(Items from a dataset)
________
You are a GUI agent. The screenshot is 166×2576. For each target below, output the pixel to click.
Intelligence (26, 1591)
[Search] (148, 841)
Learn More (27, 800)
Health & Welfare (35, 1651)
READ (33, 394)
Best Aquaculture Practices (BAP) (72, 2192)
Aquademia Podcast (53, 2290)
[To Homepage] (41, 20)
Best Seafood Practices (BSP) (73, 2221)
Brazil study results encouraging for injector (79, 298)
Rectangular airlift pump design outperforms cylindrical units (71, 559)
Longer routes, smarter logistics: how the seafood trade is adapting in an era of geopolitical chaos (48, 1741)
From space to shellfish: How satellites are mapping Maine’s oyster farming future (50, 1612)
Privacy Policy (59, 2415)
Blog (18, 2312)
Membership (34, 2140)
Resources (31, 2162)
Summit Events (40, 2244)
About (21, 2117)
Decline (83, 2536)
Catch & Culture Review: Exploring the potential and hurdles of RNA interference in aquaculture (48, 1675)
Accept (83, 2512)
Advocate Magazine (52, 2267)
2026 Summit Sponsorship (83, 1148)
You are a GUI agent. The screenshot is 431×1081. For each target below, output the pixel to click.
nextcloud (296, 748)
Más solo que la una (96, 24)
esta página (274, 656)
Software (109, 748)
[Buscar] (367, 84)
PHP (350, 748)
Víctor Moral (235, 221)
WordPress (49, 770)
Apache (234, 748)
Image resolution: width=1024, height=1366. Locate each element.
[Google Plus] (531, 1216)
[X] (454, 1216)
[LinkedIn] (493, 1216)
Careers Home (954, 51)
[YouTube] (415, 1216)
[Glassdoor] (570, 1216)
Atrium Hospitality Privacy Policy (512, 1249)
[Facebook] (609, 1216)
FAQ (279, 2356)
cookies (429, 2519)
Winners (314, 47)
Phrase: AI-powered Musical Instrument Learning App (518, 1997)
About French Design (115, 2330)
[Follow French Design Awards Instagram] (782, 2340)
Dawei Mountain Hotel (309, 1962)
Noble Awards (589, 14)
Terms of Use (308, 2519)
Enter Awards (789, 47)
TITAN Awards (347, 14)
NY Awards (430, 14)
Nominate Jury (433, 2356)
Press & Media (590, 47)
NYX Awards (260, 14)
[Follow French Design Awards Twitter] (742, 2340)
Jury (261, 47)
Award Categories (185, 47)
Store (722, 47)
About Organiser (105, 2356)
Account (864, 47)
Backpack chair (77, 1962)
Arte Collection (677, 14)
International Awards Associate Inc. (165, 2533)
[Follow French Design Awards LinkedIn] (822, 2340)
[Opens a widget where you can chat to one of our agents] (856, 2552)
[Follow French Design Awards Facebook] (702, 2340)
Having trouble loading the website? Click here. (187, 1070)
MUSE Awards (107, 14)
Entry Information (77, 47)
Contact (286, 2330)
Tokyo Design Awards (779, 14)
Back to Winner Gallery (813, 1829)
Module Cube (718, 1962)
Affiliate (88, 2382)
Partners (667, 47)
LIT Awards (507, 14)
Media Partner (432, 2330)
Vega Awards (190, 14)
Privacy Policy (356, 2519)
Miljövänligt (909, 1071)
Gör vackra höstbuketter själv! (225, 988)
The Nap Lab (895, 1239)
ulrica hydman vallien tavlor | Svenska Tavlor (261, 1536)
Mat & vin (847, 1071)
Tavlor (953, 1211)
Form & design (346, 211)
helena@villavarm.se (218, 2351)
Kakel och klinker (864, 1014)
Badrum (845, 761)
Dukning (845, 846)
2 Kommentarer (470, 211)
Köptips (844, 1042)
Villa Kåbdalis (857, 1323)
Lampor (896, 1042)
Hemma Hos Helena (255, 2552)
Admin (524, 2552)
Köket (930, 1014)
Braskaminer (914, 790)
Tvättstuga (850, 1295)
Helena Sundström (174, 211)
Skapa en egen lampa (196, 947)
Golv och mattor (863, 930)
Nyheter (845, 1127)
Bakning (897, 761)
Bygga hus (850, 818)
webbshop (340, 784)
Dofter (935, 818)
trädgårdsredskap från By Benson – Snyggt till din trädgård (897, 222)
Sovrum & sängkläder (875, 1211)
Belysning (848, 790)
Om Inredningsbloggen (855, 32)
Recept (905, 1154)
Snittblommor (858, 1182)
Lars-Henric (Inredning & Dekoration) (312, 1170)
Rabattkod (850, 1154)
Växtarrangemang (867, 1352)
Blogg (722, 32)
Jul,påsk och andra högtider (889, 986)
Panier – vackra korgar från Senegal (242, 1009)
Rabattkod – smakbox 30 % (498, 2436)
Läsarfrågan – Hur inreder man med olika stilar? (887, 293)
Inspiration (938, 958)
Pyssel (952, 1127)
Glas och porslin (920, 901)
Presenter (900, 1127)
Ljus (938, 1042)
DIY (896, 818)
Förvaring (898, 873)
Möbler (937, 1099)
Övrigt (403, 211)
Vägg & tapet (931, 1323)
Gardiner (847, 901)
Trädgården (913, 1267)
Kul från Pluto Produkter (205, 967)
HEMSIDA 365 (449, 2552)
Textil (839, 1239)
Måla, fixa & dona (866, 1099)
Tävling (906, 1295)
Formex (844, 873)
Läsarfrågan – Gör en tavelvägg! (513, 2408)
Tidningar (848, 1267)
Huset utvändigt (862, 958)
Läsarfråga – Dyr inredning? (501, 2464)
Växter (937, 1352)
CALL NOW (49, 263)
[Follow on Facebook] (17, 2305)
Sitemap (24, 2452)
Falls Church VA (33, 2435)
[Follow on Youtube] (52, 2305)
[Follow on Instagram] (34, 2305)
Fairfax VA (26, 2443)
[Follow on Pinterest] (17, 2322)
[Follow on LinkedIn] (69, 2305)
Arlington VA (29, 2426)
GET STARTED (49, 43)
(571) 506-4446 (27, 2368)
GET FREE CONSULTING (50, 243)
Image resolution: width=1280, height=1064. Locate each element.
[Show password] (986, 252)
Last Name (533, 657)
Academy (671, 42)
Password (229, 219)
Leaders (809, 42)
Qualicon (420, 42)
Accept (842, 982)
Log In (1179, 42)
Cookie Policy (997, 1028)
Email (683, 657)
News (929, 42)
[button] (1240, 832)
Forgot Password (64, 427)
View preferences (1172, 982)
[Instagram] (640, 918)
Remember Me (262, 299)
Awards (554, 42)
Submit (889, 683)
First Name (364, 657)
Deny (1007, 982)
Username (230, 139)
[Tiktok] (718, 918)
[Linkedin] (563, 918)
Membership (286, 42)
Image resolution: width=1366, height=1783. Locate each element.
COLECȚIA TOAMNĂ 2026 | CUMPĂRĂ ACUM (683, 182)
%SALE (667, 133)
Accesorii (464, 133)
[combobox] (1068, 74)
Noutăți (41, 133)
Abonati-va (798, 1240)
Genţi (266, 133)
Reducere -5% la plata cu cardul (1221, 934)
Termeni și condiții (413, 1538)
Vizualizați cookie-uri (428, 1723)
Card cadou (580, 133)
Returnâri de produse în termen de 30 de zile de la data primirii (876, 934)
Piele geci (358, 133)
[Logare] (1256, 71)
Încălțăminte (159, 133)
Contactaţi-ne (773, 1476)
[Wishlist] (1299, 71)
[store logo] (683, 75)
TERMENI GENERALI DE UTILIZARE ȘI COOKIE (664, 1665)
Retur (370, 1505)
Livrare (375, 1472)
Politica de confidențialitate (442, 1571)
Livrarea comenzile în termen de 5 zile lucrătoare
________
Your assignment. Write each record out again exactly.

Result.
You are a GUI agent. The screenshot is 166×2576. For each target below, output the pixel to click.
Intelligence (26, 1591)
[Search] (148, 841)
Learn More (27, 800)
Health & Welfare (35, 1651)
READ (33, 394)
Best Aquaculture Practices (BAP) (72, 2192)
Aquademia Podcast (53, 2290)
[To Homepage] (41, 20)
Best Seafood Practices (BSP) (73, 2221)
Brazil study results encouraging for injector (79, 298)
Rectangular airlift pump design outperforms cylindrical units (71, 559)
Longer routes, smarter logistics: how the seafood trade is adapting in an era of geopolitical chaos (48, 1741)
From space to shellfish: How satellites are mapping Maine’s oyster farming future (50, 1612)
Privacy Policy (59, 2415)
Blog (18, 2312)
Membership (34, 2140)
Resources (31, 2162)
Summit Events (40, 2244)
About (21, 2117)
Decline (83, 2536)
Catch & Culture Review: Exploring the potential and hurdles of RNA interference in aquaculture (48, 1675)
Accept (83, 2512)
Advocate Magazine (52, 2267)
2026 Summit Sponsorship (83, 1148)
You are a GUI agent. The screenshot is 431×1081. For each target below, output the pixel to click.
nextcloud (296, 748)
Más solo que la una (96, 24)
esta página (274, 656)
Software (109, 748)
[Buscar] (367, 84)
PHP (350, 748)
Víctor Moral (235, 221)
WordPress (49, 770)
Apache (234, 748)
Image resolution: width=1024, height=1366. Locate each element.
[Google Plus] (531, 1216)
[X] (454, 1216)
[LinkedIn] (493, 1216)
Careers Home (954, 51)
[YouTube] (415, 1216)
[Glassdoor] (570, 1216)
Atrium Hospitality Privacy Policy (512, 1249)
[Facebook] (609, 1216)
FAQ (279, 2356)
cookies (429, 2519)
Winners (314, 47)
Phrase: AI-powered Musical Instrument Learning App (518, 1997)
About French Design (115, 2330)
[Follow French Design Awards Instagram] (782, 2340)
Dawei Mountain Hotel (309, 1962)
Noble Awards (589, 14)
Terms of Use (308, 2519)
Enter Awards (789, 47)
TITAN Awards (347, 14)
NY Awards (430, 14)
Nominate Jury (433, 2356)
Press & Media (590, 47)
NYX Awards (260, 14)
[Follow French Design Awards Twitter] (742, 2340)
Jury (261, 47)
Award Categories (185, 47)
Store (722, 47)
About Organiser (105, 2356)
Account (864, 47)
Backpack chair (77, 1962)
Arte Collection (677, 14)
International Awards Associate Inc. (165, 2533)
[Follow French Design Awards LinkedIn] (822, 2340)
[Opens a widget where you can chat to one of our agents] (856, 2552)
[Follow French Design Awards Facebook] (702, 2340)
Having trouble loading the website? Click here. (187, 1070)
MUSE Awards (107, 14)
Entry Information (77, 47)
Contact (286, 2330)
Tokyo Design Awards (779, 14)
Back to Winner Gallery (813, 1829)
Module Cube (718, 1962)
Affiliate (88, 2382)
Partners (667, 47)
LIT Awards (507, 14)
Media Partner (432, 2330)
Vega Awards (190, 14)
Privacy Policy (356, 2519)
Miljövänligt (909, 1071)
Gör vackra höstbuketter själv! (225, 988)
The Nap Lab (895, 1239)
ulrica hydman vallien tavlor | Svenska Tavlor (261, 1536)
Mat & vin (847, 1071)
Tavlor (953, 1211)
Form & design (346, 211)
helena@villavarm.se (218, 2351)
Kakel och klinker (864, 1014)
Badrum (845, 761)
Dukning (845, 846)
2 Kommentarer (470, 211)
Köptips (844, 1042)
Villa Kåbdalis (857, 1323)
Lampor (896, 1042)
Hemma Hos Helena (255, 2552)
Admin (524, 2552)
Köket (930, 1014)
Braskaminer (914, 790)
Tvättstuga (850, 1295)
Helena Sundström (174, 211)
Skapa en egen lampa (196, 947)
Golv och mattor (863, 930)
Nyheter (845, 1127)
Bakning (897, 761)
Bygga hus (850, 818)
webbshop (340, 784)
Dofter (935, 818)
trädgårdsredskap från By Benson – Snyggt till din trädgård (897, 222)
Sovrum & sängkläder (875, 1211)
Belysning (848, 790)
Om Inredningsbloggen (855, 32)
Recept (905, 1154)
Snittblommor (858, 1182)
Lars-Henric (Inredning & Dekoration) (312, 1170)
Rabattkod (850, 1154)
Växtarrangemang (867, 1352)
Blogg (722, 32)
Jul,påsk och andra högtider (889, 986)
Panier – vackra korgar från Senegal (242, 1009)
Rabattkod – smakbox 30 % (498, 2436)
Läsarfrågan – Hur inreder man med olika stilar? (887, 293)
Inspiration (938, 958)
Pyssel (952, 1127)
Glas och porslin (920, 901)
Presenter (900, 1127)
Ljus (938, 1042)
DIY (896, 818)
Förvaring (898, 873)
Möbler (937, 1099)
Övrigt (403, 211)
Vägg & tapet (931, 1323)
Gardiner (847, 901)
Trädgården (913, 1267)
Kul från Pluto Produkter (205, 967)
HEMSIDA 365 (449, 2552)
Textil (839, 1239)
Måla, fixa & dona (866, 1099)
Tävling (906, 1295)
Formex (844, 873)
Läsarfrågan – Gör en tavelvägg! (513, 2408)
Tidningar (848, 1267)
Huset utvändigt (862, 958)
Läsarfråga – Dyr inredning? (501, 2464)
Växter (937, 1352)
CALL NOW (49, 263)
[Follow on Facebook] (17, 2305)
Sitemap (24, 2452)
Falls Church VA (33, 2435)
[Follow on Youtube] (52, 2305)
[Follow on Instagram] (34, 2305)
Fairfax VA (26, 2443)
[Follow on Pinterest] (17, 2322)
[Follow on LinkedIn] (69, 2305)
Arlington VA (29, 2426)
GET STARTED (49, 43)
(571) 506-4446 (27, 2368)
GET FREE CONSULTING (50, 243)
Image resolution: width=1280, height=1064. Locate each element.
[Show password] (986, 252)
Last Name (533, 657)
Academy (671, 42)
Password (229, 219)
Leaders (809, 42)
Qualicon (420, 42)
Accept (842, 982)
Log In (1179, 42)
Cookie Policy (997, 1028)
Email (683, 657)
News (929, 42)
[button] (1240, 832)
Forgot Password (64, 427)
View preferences (1172, 982)
[Instagram] (640, 918)
Remember Me (262, 299)
Awards (554, 42)
Submit (889, 683)
First Name (364, 657)
Deny (1007, 982)
Username (230, 139)
[Tiktok] (718, 918)
[Linkedin] (563, 918)
Membership (286, 42)
Image resolution: width=1366, height=1783. Locate each element.
COLECȚIA TOAMNĂ 2026 | CUMPĂRĂ ACUM (683, 182)
%SALE (667, 133)
Accesorii (464, 133)
[combobox] (1068, 74)
Noutăți (41, 133)
Abonati-va (798, 1240)
Genţi (266, 133)
Reducere -5% la plata cu cardul (1221, 934)
Termeni și condiții (413, 1538)
Vizualizați cookie-uri (428, 1723)
Card cadou (580, 133)
Returnâri de produse în termen de 30 de zile de la data primirii (876, 934)
Piele geci (358, 133)
[Logare] (1256, 71)
Încălțăminte (159, 133)
Contactaţi-ne (773, 1476)
[Wishlist] (1299, 71)
[store logo] (683, 75)
TERMENI GENERALI DE UTILIZARE ȘI COOKIE (664, 1665)
Retur (370, 1505)
Livrare (375, 1472)
Politica de confidențialitate (442, 1571)
Livrarea comenzile în termen de 5 zile lucrătoare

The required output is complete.